Chef's Recipes

Coq au vin

Australian Gourmet Traveller French recipe for coq au vin by La Brasserie restaurant chef David Bransgrove.

By David Bransgrove
  • Serves 6
  • 40 mins preparation
  • 1 hr 55 mins cooking
Coq au vin
Coq au vin

“We thoroughly enjoyed the coq au vin at La Brasserie in Sydney. Please ask David Bransgrove to share his wonderful recipe.”
Lin Chun, Sydney, NSW

To request a recipe, write to Fare Exchange, , GPO Box 4088, Sydney, NSW 2001, or email us. All requests should include the restaurant’s name and address or business card, as well as your name and address.


  • 2 chickens (1.1kg each), jointed
  • 60 gm butter, coarsely chopped
  • 2 onions, coarsely chopped
  • 1 celery stalk, coarsely chopped
  • 4 garlic cloves, crushed
  • 250 gm bacon, cut into lardons
  • 250 gm Swiss brown mushrooms, quartered
  • 750 ml red wine
  • 250 ml (1 cup) chicken stock
  • 2 tbsp dried porcini
  • 1 bunch thyme
  • 2 fresh bay leaves
  • 85 ml olive oil, plus extra for drizzling
  • 400 gm pearl onions (about 10; see note)
  • 360 gm Brussels sprouts, halved
  • 6 sage leaves, to serve
Porcini spätzele
  • 200 gm plain flour, sieved
  • 1 tbsp porcini powder (see note)
  • 50 ml pouring cream
  • 1 egg, lightly beaten


  • 1
    Preheat oven to 200C. Remove thigh bones from chicken with a sharp knife (discard bones). Rinse chicken, pat dry with absorbent paper and set aside.
  • 2
    Heat a large non-stick frying pan over high heat. Add 20gm butter, cook chicken in batches skin-side down, turning once, until golden (5-7 minutes). Transfer to casserole, set aside. Add vegetables, garlic, 100gm bacon and 50gm Swiss browns to pan and stir frequently until golden (5-7 minutes), transfer to casserole. Deglaze pan with wine, add to casserole with stock, porcini and herbs. Roast, covered, until breasts are just cooked through (15-20 minutes).

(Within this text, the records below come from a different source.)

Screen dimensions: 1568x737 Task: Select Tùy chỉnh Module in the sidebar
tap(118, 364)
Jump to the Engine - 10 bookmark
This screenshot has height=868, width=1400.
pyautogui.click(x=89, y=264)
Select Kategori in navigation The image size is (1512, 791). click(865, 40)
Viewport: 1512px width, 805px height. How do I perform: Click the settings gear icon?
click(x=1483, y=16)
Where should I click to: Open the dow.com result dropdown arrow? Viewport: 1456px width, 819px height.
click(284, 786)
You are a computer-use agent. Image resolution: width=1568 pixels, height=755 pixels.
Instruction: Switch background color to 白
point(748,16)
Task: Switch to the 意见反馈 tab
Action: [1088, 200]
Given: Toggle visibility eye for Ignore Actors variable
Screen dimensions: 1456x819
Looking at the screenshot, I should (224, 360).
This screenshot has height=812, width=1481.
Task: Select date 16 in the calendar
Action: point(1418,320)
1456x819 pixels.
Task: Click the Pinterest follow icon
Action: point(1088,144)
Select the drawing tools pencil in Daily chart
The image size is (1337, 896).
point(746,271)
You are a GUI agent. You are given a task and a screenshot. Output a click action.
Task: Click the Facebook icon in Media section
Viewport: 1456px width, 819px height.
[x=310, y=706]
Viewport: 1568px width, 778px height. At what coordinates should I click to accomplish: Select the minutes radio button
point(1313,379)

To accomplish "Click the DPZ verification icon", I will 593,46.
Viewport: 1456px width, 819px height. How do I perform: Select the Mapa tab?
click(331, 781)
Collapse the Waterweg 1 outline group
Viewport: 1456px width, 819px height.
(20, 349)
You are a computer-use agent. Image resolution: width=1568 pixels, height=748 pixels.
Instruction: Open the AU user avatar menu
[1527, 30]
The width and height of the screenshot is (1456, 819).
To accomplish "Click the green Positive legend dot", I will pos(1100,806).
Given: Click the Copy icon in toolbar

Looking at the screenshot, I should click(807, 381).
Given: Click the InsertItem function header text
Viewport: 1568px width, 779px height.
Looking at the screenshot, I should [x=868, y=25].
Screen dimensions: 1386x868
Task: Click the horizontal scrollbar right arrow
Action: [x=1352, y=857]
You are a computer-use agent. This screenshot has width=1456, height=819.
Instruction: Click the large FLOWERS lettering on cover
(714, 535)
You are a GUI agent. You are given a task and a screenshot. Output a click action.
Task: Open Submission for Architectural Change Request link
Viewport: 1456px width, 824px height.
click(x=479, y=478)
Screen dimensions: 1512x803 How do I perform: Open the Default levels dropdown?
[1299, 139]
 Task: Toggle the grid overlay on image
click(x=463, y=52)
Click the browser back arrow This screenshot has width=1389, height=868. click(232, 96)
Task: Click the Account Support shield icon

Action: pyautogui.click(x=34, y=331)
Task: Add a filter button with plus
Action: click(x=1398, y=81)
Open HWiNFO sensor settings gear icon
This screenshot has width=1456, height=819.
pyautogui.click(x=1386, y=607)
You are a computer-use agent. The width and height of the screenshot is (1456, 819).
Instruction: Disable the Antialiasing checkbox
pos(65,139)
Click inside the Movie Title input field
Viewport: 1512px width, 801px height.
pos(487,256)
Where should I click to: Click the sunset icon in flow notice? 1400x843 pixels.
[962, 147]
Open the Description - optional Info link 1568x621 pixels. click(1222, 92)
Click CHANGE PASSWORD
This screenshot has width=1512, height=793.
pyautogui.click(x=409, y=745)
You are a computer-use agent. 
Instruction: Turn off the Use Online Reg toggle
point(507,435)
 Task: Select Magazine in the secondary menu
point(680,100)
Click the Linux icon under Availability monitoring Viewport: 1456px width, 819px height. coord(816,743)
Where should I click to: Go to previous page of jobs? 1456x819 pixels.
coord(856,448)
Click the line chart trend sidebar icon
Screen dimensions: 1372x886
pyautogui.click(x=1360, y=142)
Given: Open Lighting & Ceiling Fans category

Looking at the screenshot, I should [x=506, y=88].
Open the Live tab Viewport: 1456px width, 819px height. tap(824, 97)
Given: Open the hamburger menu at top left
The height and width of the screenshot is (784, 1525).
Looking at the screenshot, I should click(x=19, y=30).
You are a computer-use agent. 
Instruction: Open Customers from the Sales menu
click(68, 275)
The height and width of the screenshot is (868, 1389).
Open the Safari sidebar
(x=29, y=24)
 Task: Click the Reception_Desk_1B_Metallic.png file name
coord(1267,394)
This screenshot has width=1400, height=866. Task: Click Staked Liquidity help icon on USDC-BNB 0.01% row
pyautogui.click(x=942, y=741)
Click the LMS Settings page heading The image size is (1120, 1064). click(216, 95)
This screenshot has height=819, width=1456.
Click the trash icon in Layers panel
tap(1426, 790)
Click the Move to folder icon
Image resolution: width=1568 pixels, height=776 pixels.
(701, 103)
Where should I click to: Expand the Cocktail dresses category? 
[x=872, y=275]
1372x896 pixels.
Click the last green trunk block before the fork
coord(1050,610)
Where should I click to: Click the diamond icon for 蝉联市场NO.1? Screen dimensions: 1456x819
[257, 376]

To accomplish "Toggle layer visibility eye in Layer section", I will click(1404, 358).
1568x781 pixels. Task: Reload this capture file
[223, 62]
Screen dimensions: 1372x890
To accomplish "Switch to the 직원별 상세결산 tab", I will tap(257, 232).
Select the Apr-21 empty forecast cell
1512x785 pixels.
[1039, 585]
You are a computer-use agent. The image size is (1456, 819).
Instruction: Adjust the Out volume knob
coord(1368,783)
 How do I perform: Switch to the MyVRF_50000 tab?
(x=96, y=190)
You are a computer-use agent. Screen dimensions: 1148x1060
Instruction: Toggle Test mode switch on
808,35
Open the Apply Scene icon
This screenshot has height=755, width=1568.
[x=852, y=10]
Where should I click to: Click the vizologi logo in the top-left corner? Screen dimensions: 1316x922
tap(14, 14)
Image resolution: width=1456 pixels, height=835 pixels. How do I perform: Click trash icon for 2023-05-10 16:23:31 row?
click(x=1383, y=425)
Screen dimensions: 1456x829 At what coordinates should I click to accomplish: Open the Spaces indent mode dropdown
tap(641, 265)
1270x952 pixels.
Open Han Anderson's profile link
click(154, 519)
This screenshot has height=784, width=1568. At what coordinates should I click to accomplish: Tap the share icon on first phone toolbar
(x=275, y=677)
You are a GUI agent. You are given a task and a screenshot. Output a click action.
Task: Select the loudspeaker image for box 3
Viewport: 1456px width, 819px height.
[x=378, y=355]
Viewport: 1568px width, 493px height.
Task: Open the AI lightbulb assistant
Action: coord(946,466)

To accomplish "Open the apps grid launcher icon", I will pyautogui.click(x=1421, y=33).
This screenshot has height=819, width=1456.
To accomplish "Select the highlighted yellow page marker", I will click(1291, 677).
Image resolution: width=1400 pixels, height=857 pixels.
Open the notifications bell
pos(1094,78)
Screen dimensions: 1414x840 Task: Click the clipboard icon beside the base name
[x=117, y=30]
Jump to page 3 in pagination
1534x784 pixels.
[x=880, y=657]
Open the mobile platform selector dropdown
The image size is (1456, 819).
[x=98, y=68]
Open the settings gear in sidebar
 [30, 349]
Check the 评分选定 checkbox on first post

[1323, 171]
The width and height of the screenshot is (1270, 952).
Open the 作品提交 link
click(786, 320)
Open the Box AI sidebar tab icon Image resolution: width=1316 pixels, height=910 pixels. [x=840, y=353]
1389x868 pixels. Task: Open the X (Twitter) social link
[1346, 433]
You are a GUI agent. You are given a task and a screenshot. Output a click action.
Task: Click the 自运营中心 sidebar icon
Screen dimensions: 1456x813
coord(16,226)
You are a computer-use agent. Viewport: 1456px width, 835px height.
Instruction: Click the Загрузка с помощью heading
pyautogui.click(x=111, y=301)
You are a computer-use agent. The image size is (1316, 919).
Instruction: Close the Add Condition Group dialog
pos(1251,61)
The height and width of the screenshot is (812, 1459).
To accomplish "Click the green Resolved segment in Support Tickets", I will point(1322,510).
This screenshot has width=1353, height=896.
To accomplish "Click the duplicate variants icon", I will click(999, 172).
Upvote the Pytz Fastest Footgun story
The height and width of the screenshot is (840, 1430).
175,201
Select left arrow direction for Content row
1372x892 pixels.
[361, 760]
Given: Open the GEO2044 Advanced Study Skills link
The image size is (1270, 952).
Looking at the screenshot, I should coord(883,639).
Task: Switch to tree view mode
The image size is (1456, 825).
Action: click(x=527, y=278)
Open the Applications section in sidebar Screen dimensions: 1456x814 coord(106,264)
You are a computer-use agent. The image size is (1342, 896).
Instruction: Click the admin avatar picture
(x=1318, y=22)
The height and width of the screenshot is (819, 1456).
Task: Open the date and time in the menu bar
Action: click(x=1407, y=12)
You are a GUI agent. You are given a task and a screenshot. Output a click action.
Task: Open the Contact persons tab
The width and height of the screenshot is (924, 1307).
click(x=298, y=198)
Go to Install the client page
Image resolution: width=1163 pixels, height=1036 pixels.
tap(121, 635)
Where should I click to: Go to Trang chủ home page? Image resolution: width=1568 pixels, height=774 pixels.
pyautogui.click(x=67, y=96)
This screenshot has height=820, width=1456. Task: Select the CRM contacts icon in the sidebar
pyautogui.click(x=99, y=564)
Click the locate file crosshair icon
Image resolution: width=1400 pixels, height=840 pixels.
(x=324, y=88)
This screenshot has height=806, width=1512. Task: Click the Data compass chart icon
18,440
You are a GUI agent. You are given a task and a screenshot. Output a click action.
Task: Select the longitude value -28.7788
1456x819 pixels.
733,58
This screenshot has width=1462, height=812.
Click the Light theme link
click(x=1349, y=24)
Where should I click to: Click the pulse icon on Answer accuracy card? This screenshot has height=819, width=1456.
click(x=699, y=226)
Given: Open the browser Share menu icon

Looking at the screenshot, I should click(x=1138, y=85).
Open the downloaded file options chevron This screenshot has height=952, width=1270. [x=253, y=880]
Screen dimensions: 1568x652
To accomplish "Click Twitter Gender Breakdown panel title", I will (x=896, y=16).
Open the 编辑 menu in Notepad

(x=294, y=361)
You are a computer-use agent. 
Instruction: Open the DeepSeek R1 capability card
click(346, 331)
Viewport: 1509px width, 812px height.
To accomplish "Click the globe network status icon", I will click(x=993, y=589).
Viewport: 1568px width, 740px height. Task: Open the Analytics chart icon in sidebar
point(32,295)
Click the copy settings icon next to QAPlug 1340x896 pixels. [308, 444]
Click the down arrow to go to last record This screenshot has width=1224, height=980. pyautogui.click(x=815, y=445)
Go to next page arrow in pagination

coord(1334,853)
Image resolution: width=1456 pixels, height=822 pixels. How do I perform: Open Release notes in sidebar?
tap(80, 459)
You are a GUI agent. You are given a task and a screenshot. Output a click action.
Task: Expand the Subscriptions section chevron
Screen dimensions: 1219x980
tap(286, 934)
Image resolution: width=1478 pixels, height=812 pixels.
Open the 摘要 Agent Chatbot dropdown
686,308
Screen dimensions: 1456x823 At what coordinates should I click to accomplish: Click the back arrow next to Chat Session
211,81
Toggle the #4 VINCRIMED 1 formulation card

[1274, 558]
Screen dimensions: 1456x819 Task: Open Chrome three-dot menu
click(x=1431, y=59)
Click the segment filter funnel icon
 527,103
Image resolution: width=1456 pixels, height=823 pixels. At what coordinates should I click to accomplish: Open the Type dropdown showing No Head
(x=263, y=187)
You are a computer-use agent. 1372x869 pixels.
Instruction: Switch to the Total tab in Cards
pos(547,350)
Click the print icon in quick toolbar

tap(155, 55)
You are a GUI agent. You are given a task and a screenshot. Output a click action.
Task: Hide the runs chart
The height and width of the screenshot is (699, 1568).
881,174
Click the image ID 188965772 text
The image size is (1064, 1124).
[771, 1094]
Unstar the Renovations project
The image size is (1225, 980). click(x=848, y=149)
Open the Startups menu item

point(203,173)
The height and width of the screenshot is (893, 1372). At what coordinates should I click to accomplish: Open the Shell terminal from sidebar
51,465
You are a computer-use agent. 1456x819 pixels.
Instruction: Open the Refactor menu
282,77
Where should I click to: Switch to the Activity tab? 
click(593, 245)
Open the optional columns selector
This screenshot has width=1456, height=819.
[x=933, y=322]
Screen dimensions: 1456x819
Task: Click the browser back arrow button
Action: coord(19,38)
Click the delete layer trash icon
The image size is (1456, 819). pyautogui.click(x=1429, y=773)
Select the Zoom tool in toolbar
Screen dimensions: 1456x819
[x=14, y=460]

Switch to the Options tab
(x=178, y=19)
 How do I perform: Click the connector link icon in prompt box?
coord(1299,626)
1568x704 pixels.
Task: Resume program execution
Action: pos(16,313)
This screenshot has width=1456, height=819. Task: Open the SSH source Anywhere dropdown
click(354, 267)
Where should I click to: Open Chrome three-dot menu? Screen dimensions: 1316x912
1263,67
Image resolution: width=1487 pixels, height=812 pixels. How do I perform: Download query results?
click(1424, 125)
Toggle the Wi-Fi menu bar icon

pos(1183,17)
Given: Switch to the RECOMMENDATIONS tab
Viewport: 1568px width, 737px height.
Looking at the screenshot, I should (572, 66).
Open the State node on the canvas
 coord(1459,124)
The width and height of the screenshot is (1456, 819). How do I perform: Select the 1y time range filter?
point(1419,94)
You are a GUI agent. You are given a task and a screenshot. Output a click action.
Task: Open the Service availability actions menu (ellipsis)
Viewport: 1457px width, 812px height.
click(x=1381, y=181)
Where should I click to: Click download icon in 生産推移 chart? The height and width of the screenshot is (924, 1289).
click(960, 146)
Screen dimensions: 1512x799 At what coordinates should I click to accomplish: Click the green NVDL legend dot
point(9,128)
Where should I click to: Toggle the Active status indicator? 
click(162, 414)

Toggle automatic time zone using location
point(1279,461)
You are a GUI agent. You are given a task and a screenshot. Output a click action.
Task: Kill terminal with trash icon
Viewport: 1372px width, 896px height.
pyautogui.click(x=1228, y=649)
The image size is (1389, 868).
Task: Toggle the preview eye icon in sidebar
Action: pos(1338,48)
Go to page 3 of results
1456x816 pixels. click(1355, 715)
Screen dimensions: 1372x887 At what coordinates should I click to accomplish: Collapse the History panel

Remove breasts from casserole, set aside and keep warm. Return casserole to oven, cook until legs are cooked through (10-12 minutes). Remove legs from casserole and keep warm. Strain liquid into a saucepan (discard solids) and cook over medium-high heat until reduced to sauce consistency (20-30 minutes), return chicken to sauce to warm through.
  • 3
    Meanwhile, heat 30ml oil in a large frying pan over medium heat, add onion and stir frequently until golden (5-7 minutes). Cover with foil, stir occasionally over low heat until tender (15-20 minutes). Set aside, keep warm.
  • 4
    For porcini spätzele, combine flour and porcini powder in a large bowl, form a well in the centre. Combine cream, egg and 75ml water and add to well, then slowly whisk in flour from sides of well until a thick batter forms. Meanwhile, bring a large saucepan of salted water to the boil. Push small batches of batter through a colander with a spatula into boiling water, cook until spätzele rise to the surface (1-2 minutes). Transfer to a baking-paper-lined tray, lightly drizzle with oil to prevent sticking. Repeat with remaining batter.
  • 5
    Heat remaining oil in a large saucepan over medium heat, add remaining bacon and stir occasionally until golden (5-7 minutes), add remaining mushrooms and cook until starting to colour (2-3 minutes), add spätzele and stir until golden and slightly puffed (3-4 minutes), set aside and keep warm.
  • 6
    Blanch Brussels sprouts until bright green (2-3 minutes), refresh, drain, set aside. Heat remaining butter in a frying pan over medium-high heat, add Brussels sprouts, stir occasionally until golden (4-6 minutes), add to spätzele mixture with reserved pearl onions, season to taste, keep warm.
  • 7
    Divide spätzele and chicken between plates, spoon over sauce, top with sage and serve.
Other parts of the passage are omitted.